今後も随時、様々な分野の事件や裁判の解決事例をご紹介する予定です。
l 分野
離婚・家族法
l 相談内容
配偶者との関係が破綻し、離婚を決意されたご依頼者からのご相談です。まずは話し合いでの解決を目指して任意交渉から受任しましたが、相手方との協議が進まなかったため、離婚調停の申立てへと移行しました。離婚・親権・養育費・面会交流・財産分与・年金分割に加え、別居後の生活費を確保するための婚姻費用分担請求も同時にご依頼いただきました。
l 対応と解決結果
任意交渉段階から代理人として関与し、交渉が整わない段階で速やかに離婚調停および婚姻費用分担請求調停を申し立てました。婚姻費用についてはいち早く手続きを進めることでご依頼者の当面の生活基盤を確保しつつ、離婚・財産分与・年金分割・親権・養育費・面会交流のすべてを調停の中で一括して解決しました。面会交流については、お子様の利益を最優先に考え、第三者支援機関を活用した連絡調整型の仕組みを整えることで双方の不安を軽減しながら合意に至ることができました。
l 弁護士コメント
離婚を決意してから実際に離婚が成立するまでの間、生活費(婚姻費用)をいかに確保するかは、特に別居後の依頼者にとって切実な問題です。
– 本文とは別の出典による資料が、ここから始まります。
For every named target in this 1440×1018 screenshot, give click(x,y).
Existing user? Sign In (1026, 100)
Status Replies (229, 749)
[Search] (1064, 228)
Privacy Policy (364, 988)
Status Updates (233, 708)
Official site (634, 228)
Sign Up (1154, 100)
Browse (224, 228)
本件では、任意交渉の段階から受任し、交渉が難航すると見極めた時点で迅速に調停申立てに切り替えたことで、婚姻費用の確保と離婚成立に向けた手続きを並行して進めることができました。また、お子様を交えた面会交流は、双方の感情が高ぶりやすいデリケートな問題ですが、第三者支援機関を活用することで現実的かつ安定した運用の仕組みを調停条項に盛り込むことができました。離婚問題は、決意された早い段階でご相談いただくことで、選択肢が広がります。